Inverters. Incentivized in part by its strategic partnership with First Solar, GE was the first inverter manufacturer to introduce an IEC-certified 1,500 Vdc inverter. According to a company newsletter (see Resources), GE Power Electronics initially developed its LV5 series inverter for offshore wind applications and later realized that the technology could also benefit solar farm operators. The availability of new power electronics allowed GE’s product engineering team to increase both inverter input voltage and output power by 50%, and these inverter-level improvements provide additional value at the plant level.
According to Vlatko Vlatkovic, chief engineering officer at GE Power Conversion: “The new design allows us to send much more power through the same amount of copper and get big economies of scale. You won’t need as many fans, filters, concrete pads and other components for the farm infrastructure. You can change the farm’s architecture.”

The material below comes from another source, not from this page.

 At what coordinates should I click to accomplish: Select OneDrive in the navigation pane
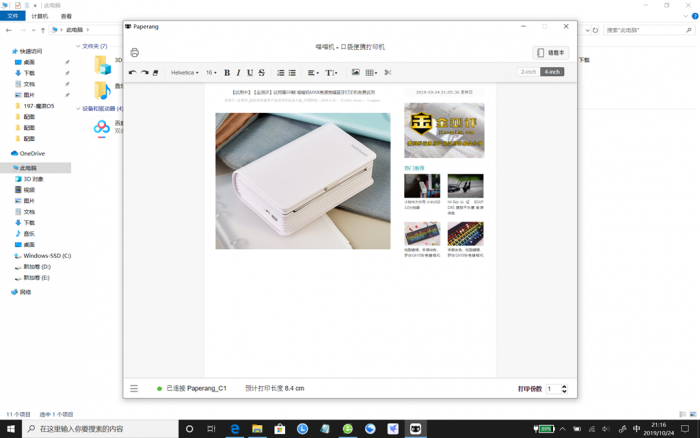point(32,153)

The most notable change in plant architecture is that PV plant building blocks get larger. Higher operating voltages not only improve inverter power density but also decrease wire losses within the dc collection system and allow longer transmission distances. GE estimates that its larger inverter block reduces capital expenditures on a 200 MW farm by approximately $5.8M while also decreasing operating expenditures by 30%.
The technical brief on First Solar drives this point home by comparing 20 MW plant layouts at 1,000 Vdc and 1,500 Vdc. As shown in Figure 1 (p. 40), the higher utilization voltage reduces the number of power stations by 60%, from ten 2 MWdc blocks to four 5 MWdc blocks. As a secondary benefit, the layout reduces the amount of land area dedicated to inverter pads and access roads.

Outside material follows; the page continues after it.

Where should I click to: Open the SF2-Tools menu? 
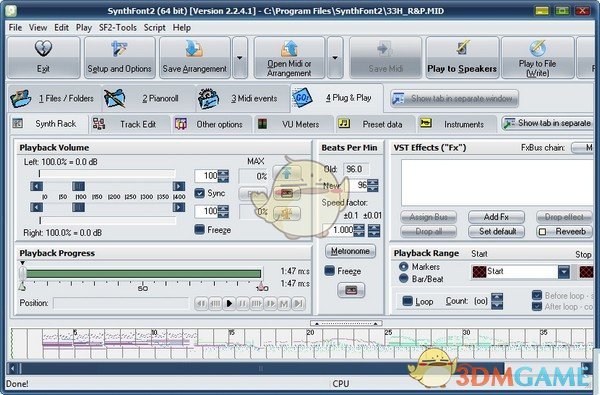click(x=118, y=28)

In spite of these power density improvements, the inverter itself is little changed. The authors of the First Solar brief note: “By and large, 1,500 Vdc inverters have the same fundamental inverter topology as 1,000 Vdc inverters—with power semiconductors and dc power-circuit components appropriately rated for the higher dc voltage. These components are covered by the existing IEC standards and readily available as they are similar to those components used in wind converters and industrial drives. 1,500 Vdc inverters have the same ac grid interface circuits, controls, protection and grid management features as 1,000 Vdc inverters.”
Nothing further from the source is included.